The present invention relates to a method and system for capturing a software image from a source environment and transferring it to a target environment.
As the complexity of Internet Technology (IT) systems and the time to install and configure an environment increases, there is a growing need to efficiently replicate images or environments across multiple systems.
At the most basic level, an image encapsulates the data, applications and operating systems that reside on a physical or virtual machine. Organizations are beginning to view the data centre as a set of portable images instead of a diverse mix of a servers, operating systems, applications and data. The ability to profile, move, copy, protect and replicate these images between physical and virtual hosts is a key enabler for operational efficiency and business success.
One of the key tasks required to migrate an image is the ability to capture the image, moving it to a central repository before customizing and deploying it to other targets. Different methods are available to capture an image each one with its advantages and its drawbacks.

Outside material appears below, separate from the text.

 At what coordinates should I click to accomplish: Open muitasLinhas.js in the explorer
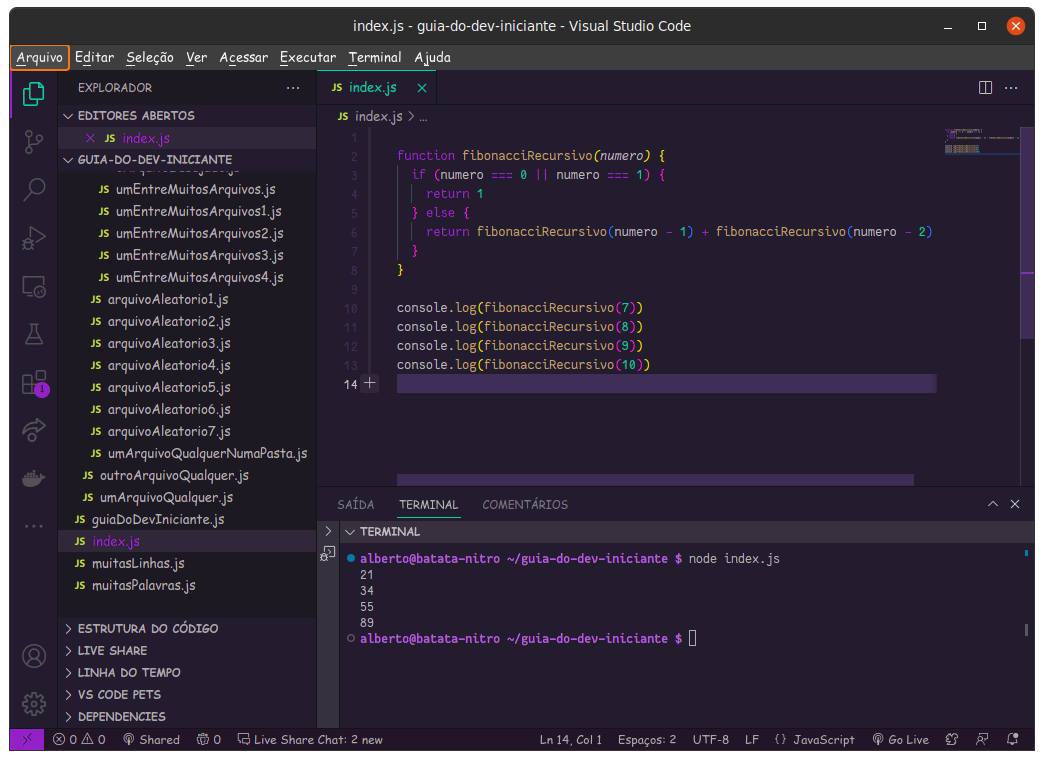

It is possible to read the sectors of the source disk and copy them to the target disk. This is very inefficient as the source disk may be fragmented and some sectors can be empty.
An improved approach is to copy only the allocated sectors or blocks of the source disk. However, if the source disk is fragmented, the process can be inefficient as useless data will be copied as well.

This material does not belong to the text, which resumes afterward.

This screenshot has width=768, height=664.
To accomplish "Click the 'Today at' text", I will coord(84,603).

An alternative is to copy files and elements of the source system at the file system level. The advantage is that the output is defragmented on the target system, and it is much faster to execute than the previous methods, as the amount of data to process is smaller. However the copy agents must be able to manage the file systems natively. This is not always possible as there exist many different varieties of file systems and they are often poorly documented.
These techniques can be applied to virtual machines as well. Virtual machines are often handled as files at the hypervisor level. This creates several inefficiencies as the size of the virtual machine footprint on the disk can only grow as the hypervisor is in general unable to detect which hard disk blocks are not used by the virtual machine.